Doğal olarak karşı tarafı müttefik olarak görmüyorlardı.
O anda Cais Şehri’ne gelmiş olan Savaş, “Onun” birincisini, ikincisini, üçüncüsünü, dördüncüsünü kesti.
Göz açıp kapayıncaya kadar “O” arka arkaya on altı kez saldırdı ve her saldırı topyekun bir saldırıydı!
16 kesmeden sonra Cais Şehrindeki en önemli Yüce Tanrı seviyesindeki savunma ışık kalkanı doğrudan Savas tarafından kırıldı. Şu anda Cais Şehri kendini koruma imkânını kaybetmiş küçük, güzel bir kız gibiydi. Dışarıdan gelenlerin açgözlü bakışlarıyla karşı karşıya kaldığı için kendini korumanın hiçbir yolu yoktu.
Savas yüksek sesle güldü ve içeri daldı. Kışkırtma Ordusuyla birlikte, kışkırtılmayan Nihai Void Tanrı Ruhlarını öldürdü.
Üç saat sonra, Kışkırtmayla kışkırtılmayan tüm Nihai Boş Tanrı Ruhları öldürüldü ve Alevli Güneş İlahi Krallığının tüm Tanrı Ruhlarının gücünü artıran muazzam miktarda terfi enerjisine dönüştü.

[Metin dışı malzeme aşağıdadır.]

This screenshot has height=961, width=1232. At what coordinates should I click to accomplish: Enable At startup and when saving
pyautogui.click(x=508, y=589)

Cais Şehri de tamamen Zhou Fight tarafından işgal edildi.
Aynı zamanda İblis Lordu Üssü Gezegeni.
On Bin Kötülüğün Efendisi “Onun” kutsal salonundaydı ve gelecekte bu yeni Yüce Lord’un Dördüncü Yedek Ordusu ile nasıl geçineceğini düşünüyordu.

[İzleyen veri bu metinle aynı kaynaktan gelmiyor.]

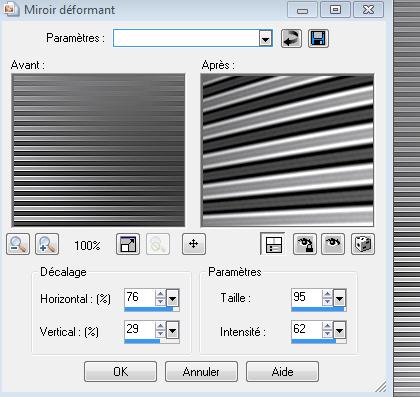Open help with the Aide button
This screenshot has height=397, width=420.
pyautogui.click(x=282, y=371)
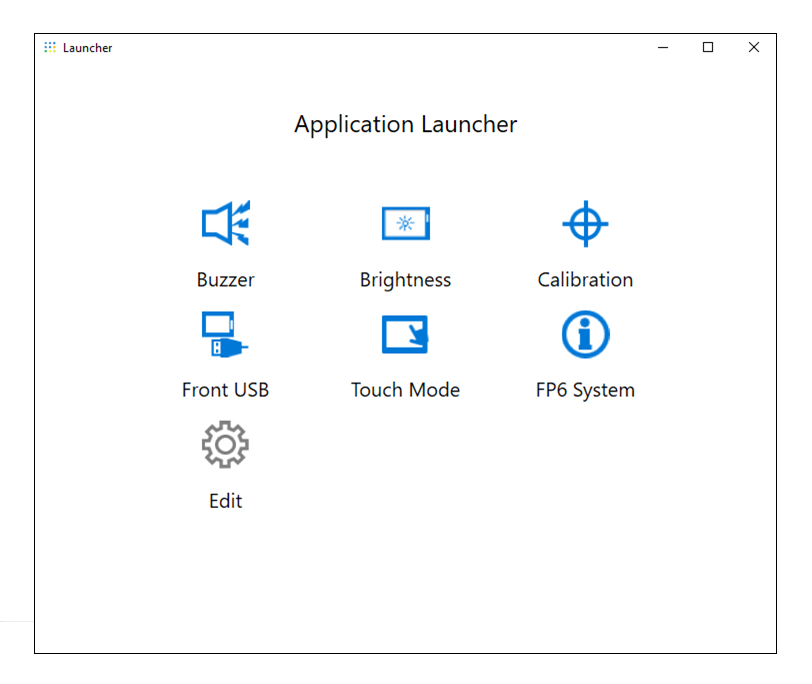Viewport: 812px width, 684px height.
Task: Select the "Brightness" text label
Action: (405, 280)
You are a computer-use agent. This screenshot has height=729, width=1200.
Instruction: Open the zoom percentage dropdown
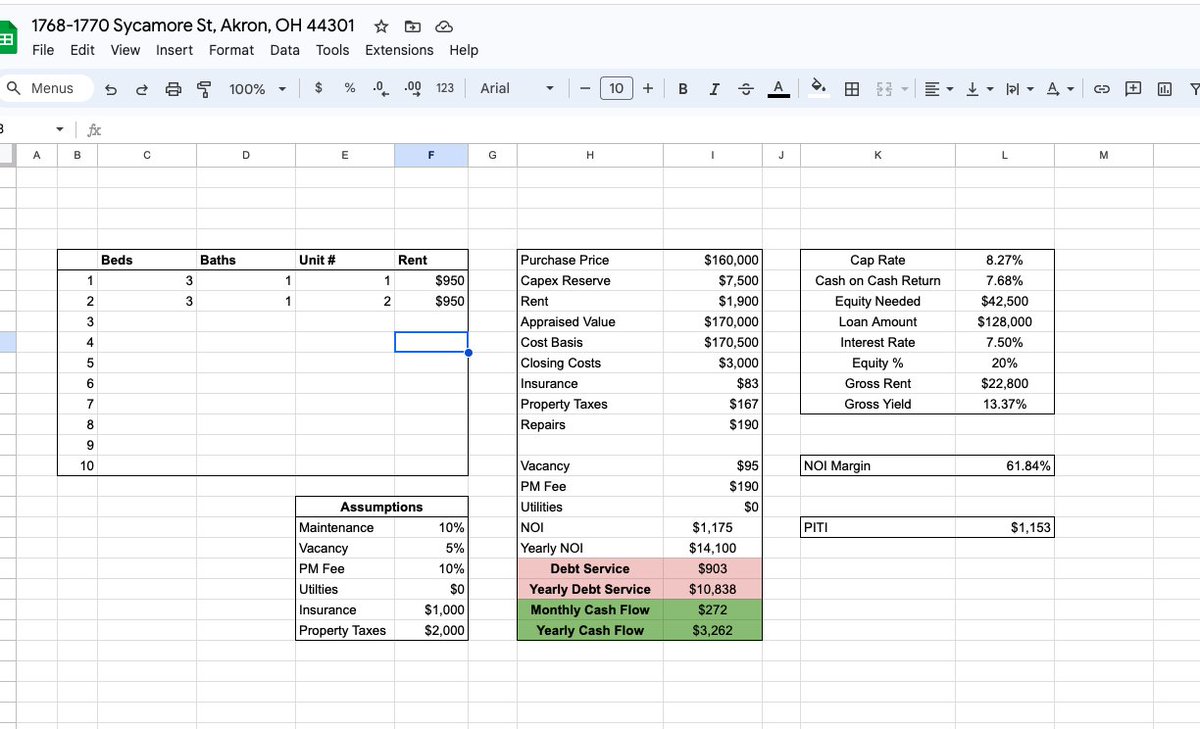click(x=256, y=88)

Ultimate Void Race’in üstesinden gelmek son derece zordu. On Bin Kötülüğün Efendisi, ikisinin gelecekte birlikte uzun süre geçirme ihtimalinin yüksek olduğunu hissetti. Hatta birbirlerine destek olmaları bile gerekebilir.
Durum böyle olduğuna göre karşı tarafla arkadaş olmak en iyisiydi.

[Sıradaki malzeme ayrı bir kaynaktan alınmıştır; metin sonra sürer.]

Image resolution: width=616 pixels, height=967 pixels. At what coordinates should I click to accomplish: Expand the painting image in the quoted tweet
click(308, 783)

Peki “O” onlarla nasıl arkadaş olabilir? “O” onlarla nasıl arkadaş olmalı? İkisinin sorumlusu kimdi? “O” nasıl hakimiyet kurmalı… Her türlü sorun “O”nun düşünmesi gereken şeylerdi.
Şu anda…
Nihai Kötü Ruh anında salonun altında belirdi.
“Majesteleri, Sıradan Halkın Regal’inden son haberler var.”
“Ne haberi?”
“Sıradan Halkın Regal’i Cais’e yenildikten sonra nihayet geri çekilmeyi mi seçti?”
“Acele edin ve onları karşılayın. Tutumunuza dikkat edin. ‘Onların’ kendilerini aptal yerine koymasını izlemek için burada olduğumuzu düşünmelerine izin vermeyin.”
On Bin Kötülüğün Efendisi gelişigüzel talimat verdi.
Usta Tanrı Seviyesi seviyesindeki Nihai Kötü Ruh, zorlukla şunu söylemeden önce bir saniyeliğine sessiz kaldı:
“Majesteleri.”
“Yüce Lord’un Dördüncü Yedek Ordusu, Cais Şehri’ni başarıyla ihlal etti, Şehir Lordu Cais’i öldürdü ve Kışkırt, başka bir İkinci Seviye Nihai Hiçlik Yüce Tanrısı olan Savas’ı Teslim Etti.”
“Cais Şehrini Ele Geçir…” On Bin Kötülüğün Efendisi başını salladı. Daha sonra “O” aniden tepki gösterdi ve “Onun” tahtından ayağa kalkıp karşı tarafa baktı. “Ne dedin?!”